WHAT NEEDS TO BE DONE:
Your answer should hold all lines of the entries that include the word "computer".

________________________

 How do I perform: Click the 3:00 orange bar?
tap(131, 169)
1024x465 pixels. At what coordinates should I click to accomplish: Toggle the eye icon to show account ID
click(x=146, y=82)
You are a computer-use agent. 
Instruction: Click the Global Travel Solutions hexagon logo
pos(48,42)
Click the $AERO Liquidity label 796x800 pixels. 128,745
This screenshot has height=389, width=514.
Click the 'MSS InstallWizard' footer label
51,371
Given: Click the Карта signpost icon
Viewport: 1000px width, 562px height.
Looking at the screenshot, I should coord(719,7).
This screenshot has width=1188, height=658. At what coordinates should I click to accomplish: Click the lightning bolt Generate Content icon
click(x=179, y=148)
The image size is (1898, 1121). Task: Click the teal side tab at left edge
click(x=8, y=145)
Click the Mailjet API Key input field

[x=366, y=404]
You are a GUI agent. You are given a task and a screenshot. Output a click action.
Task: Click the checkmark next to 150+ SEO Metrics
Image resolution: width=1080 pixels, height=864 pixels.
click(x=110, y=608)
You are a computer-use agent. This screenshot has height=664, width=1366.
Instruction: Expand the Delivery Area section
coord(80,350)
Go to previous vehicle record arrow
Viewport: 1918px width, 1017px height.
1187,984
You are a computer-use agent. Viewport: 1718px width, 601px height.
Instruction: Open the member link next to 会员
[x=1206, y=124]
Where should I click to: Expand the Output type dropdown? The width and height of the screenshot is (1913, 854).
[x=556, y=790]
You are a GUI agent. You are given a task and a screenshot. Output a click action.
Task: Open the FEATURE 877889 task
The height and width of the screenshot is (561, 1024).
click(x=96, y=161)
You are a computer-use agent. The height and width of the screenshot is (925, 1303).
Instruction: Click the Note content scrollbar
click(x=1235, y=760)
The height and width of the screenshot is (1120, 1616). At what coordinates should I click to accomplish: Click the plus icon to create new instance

________________________

FINAL ANSWER:
You are a computer-use agent. 
You are a computer-use agent. This screenshot has height=664, width=1366.
You are a computer-use agent. Viewport: 1718px width, 601px height.
You are a computer-use agent. The height and width of the screenshot is (925, 1303).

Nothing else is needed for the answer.